Based on our results we conclude that VEGh is a cysteine proteinase inhibitor with a potency comparable with that of the members of the family 2 cystatins. The somewhat lower affinity of VEGh toward papain may be caused by minor sequential differences between the analogous domains of VEGh and cystatins. In the LLAS motif of VEGh the two leucine residues probably contribute substantially to the binding energy of the enzyme-inhibitor complex. This is based on the finding that in the LLGA motif of chicken egg white cystatin they contribute about two-thirds to the binding energy of the complete motif (25).

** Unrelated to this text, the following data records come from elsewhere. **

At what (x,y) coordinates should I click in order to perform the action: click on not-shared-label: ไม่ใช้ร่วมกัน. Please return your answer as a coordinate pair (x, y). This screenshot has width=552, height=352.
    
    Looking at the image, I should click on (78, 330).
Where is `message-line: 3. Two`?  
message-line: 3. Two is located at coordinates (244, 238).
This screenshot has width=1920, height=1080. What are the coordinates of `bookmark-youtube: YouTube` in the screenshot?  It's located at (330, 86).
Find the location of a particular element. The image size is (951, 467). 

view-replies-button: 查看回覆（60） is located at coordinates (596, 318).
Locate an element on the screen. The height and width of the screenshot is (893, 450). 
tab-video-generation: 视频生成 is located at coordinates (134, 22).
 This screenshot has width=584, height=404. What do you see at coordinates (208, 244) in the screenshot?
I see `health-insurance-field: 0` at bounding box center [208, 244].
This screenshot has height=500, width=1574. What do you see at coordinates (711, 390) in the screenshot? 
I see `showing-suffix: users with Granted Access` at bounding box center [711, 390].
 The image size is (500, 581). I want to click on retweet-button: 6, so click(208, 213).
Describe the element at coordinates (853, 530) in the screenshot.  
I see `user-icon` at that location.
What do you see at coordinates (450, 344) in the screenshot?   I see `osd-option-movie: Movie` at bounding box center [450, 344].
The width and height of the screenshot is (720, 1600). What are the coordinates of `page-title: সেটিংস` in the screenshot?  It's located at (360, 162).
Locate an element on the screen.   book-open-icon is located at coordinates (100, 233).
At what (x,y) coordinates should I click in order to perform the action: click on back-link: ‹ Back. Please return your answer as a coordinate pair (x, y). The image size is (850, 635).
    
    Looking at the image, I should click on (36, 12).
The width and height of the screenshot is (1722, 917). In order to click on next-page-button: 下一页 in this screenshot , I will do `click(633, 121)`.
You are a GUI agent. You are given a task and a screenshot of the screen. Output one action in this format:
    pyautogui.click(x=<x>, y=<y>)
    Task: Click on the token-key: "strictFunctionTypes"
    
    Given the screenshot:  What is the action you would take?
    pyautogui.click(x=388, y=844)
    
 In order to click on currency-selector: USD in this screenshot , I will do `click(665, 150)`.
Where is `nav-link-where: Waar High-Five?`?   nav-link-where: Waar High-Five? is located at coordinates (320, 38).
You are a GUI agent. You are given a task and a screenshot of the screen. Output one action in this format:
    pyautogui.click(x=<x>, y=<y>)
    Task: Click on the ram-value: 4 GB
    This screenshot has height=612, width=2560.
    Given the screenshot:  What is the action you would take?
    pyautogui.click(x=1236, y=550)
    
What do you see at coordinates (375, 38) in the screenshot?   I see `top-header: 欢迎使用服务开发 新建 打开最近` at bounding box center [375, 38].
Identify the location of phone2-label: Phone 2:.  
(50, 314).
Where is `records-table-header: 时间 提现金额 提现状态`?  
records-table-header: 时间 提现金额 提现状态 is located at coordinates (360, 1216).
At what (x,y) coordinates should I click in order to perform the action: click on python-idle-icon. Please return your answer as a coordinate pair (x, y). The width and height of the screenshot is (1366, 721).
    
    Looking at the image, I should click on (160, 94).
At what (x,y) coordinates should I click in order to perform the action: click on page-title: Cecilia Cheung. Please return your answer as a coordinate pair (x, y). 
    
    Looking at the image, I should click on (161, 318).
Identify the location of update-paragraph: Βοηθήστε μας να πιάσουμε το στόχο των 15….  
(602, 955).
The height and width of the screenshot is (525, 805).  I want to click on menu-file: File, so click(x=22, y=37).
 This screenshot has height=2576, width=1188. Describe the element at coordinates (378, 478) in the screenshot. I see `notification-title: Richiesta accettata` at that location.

The alanine residue in the VEGh motif may to some extent sterically hinder binding to the active site of papain. Introduction of alanine in recombinant substitution analogs of cystatin C, obtained by site-directed mutagenesis, has led to a 20-fold increased Ki value (26). The serine is probably a suitable residue, because recombinant substitution analogs of cystatin C with a small residue without a pronounced charge in this position, such as alanine in chicken egg white cystatin, exhibit similar inhibitory properties (26). In the QDVSG motif of VEGh, the glutamine, valine, and glycine residues, highly conserved in the cystatins and essential for papain inhibition, are all present. The second and fourth residues in this motif show tolerance for substitution (27). Chicken egg white cystatin contains a serine in the fourth position, as does VEGh; the effect of charged residues in the second position, such as the aspartic acid residue of VEGh, still has to be established. It is remarkable that proteins from two such totally different protein families have a similar biological activity. In view of the well established antimicrobial (8) and antiviral (9, 10) properties of these cystatins, we postulate that VEGh, similar to cystatins, plays a role in the nonimmunological defense against microorganisms and viruses and in the regulation of inflammatory processes in the oral cavity and ocular tissues. This function is compatible with the occurrence of VEGh in secretions from a wide variety of epithelial glands, such as saliva, tears, and possibly sweat (22), and may shed a new light on the functions of other members of the lipocalin superfamily.